▶ _Seçilmiş Alıntı_
Sağ Ol Anacığım
Cinuçen Tanrıkorur’un “Biraz da Müzik” adlı kitabından alıntıdır
BU ÖĞRETİM, BU EĞİTİM, ULU ÇINARIN GÖLGESİNDE VE ŞAMAR OĞLANI, adlı dört kitabını lutfedip imzalayarak göndermiş olan Nazik Erik Hoca hanımefendi benim annem değil (kendi çocuğu da olmadığı için kimsenin de annesi değil). Ana tam 57 yıldır yurdun dört bucağında binlerce genci Türk irfan ordusuna yetiştirmiş bir öğretmen olarak, o gençlerin hepsinin annesi sayılır. Nitekim, yetiştirdikleriyle sevenleri kendisini “Nazik Hoca” veya “Nazik Anne” diye anarlar. Nazik Hoca Atatürk’ün Samsun’a çıktığı yıl doğduğuna göre, bugün 80 yaşında ve hamdolsun hala çalışabilecek (hocalığa devam edebilecek ve kitap yayımlayabilecek) kadar da sağlıklı. Allah ömrünü uzun, sağlığını-enerjisini daim etsin.

[Bir veri kümesinde yer alan kayıtlar]

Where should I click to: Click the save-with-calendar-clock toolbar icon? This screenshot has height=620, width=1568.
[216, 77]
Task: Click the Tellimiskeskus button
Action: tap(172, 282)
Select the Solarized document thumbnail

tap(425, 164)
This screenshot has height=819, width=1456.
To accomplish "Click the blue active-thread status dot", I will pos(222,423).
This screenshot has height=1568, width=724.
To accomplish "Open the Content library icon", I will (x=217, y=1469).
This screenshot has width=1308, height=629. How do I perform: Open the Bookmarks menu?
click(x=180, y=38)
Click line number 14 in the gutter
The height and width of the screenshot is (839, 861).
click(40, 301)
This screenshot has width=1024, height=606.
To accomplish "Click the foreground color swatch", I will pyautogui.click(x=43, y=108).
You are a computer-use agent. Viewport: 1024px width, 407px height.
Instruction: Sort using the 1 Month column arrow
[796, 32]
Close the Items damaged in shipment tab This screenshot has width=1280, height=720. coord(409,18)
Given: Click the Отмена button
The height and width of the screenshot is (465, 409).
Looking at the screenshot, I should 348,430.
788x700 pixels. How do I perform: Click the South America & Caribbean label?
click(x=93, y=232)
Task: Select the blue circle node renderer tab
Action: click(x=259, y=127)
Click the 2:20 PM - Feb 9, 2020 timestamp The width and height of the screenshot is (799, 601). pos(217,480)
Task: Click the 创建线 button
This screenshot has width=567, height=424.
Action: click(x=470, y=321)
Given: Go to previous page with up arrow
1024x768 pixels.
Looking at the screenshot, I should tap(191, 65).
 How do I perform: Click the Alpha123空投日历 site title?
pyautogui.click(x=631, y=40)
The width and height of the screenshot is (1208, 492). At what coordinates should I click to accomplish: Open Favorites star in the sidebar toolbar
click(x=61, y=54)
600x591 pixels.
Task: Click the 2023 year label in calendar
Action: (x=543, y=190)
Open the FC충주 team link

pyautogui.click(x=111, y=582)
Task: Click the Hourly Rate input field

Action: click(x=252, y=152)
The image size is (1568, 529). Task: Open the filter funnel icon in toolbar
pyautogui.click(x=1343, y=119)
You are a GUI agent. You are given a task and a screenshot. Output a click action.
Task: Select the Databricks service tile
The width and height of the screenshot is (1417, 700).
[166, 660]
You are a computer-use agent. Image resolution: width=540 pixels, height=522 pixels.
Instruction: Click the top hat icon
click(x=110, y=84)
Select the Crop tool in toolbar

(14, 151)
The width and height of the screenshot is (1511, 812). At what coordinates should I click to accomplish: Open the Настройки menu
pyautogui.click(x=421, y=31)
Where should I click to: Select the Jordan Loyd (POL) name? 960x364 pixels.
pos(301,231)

▶ _Yapılacak Görevler_
1 – Nazik Hoca hakkındaki alıntının "Sağ Ol Anacığım" ile "sağlığını-enerjisini daim etsin." arasındaki bölümünü, her iki ifade de dahil olmak üzere, "gençlerin" sözcüğünü "öğrencilerin" olarak değiştirerek yeniden yazınız.
2 – Nazik Hoca hakkındaki alıntıyı kaldığı yerden sürdürünüz.
Bu kayıtlara ihtiyaç duyulmamaktadır.

▶ _Görev Yanıtları_
1 –
Sağ Ol Anacığım
Cinuçen Tanrıkorur’un “Biraz da Müzik” adlı kitabından alıntıdır
BU ÖĞRETİM, BU EĞİTİM, ULU ÇINARIN GÖLGESİNDE VE ŞAMAR OĞLANI, adlı dört kitabını lutfedip imzalayarak göndermiş olan Nazik Erik Hoca hanımefendi benim annem değil (kendi çocuğu da olmadığı için kimsenin de annesi değil). Ana tam 57 yıldır yurdun dört bucağında binlerce genci Türk irfan ordusuna yetiştirmiş bir öğretmen olarak, o öğrencilerin hepsinin annesi sayılır. Nitekim, yetiştirdikleriyle sevenleri kendisini “Nazik Hoca” veya “Nazik Anne” diye anarlar. Nazik Hoca Atatürk’ün Samsun’a çıktığı yıl doğduğuna göre, bugün 80 yaşında ve hamdolsun hala çalışabilecek (hocalığa devam edebilecek ve kitap yayımlayabilecek) kadar da sağlıklı. Allah ömrünü uzun, sağlığını-enerjisini daim etsin.

2 –
Nazik Erik’in kitapları eğitim-öğretim davamıza, daha doğrusu kalp acımıza adanmış. “Ayının kırk tane manisi vardır; kırkı da ahlat üzerinedir” derdi rahmetli Cahid Gözkan amcamız, tasavvuf üzerine sohbetlerinde. Aynen benim rahmetli Dürrüsemin halam gibi, evlenip yuva kurmaya bile vakit bulamadan bütün bir ömrü “çocuklarına” vermiş olan bir öğretmen başka ne düşünür, neyle dertlenir, ne yazar, ne anlatır ki?… Doğma –büyüme Ispartalı olan hocamız İ.Ü. Edebiyat Fakültesi Türkoloji Bölümü mezunu bir öğretmendir ve Fuad Köprülü, Reşid Rahmeti Arat, Tahsin Banguoğlu, Nihad Sami Banarlı, Samiha Ayverdi gibi büyük isimlerden yetişmiştir. Antalya, İskendurun, Manisa, Ankara, Kayseri, Samsun, Isparta ve Suluova ortaokul ve liseleriyle yüksek İslam ve kız enstitülerinde 1942’den itibaren tam 40 yıl hocalık yaptıktan sonra, 1982’de Isparta Meslekiçi Geliştirme-Yetiştirme Merkezinden emekli olmuş, bundan on yıl sonra da (1992’de) Süleyman Demirel Üniversitesine Türkçe okutmanı olarak atanmıştır. Halen bu görevdedir.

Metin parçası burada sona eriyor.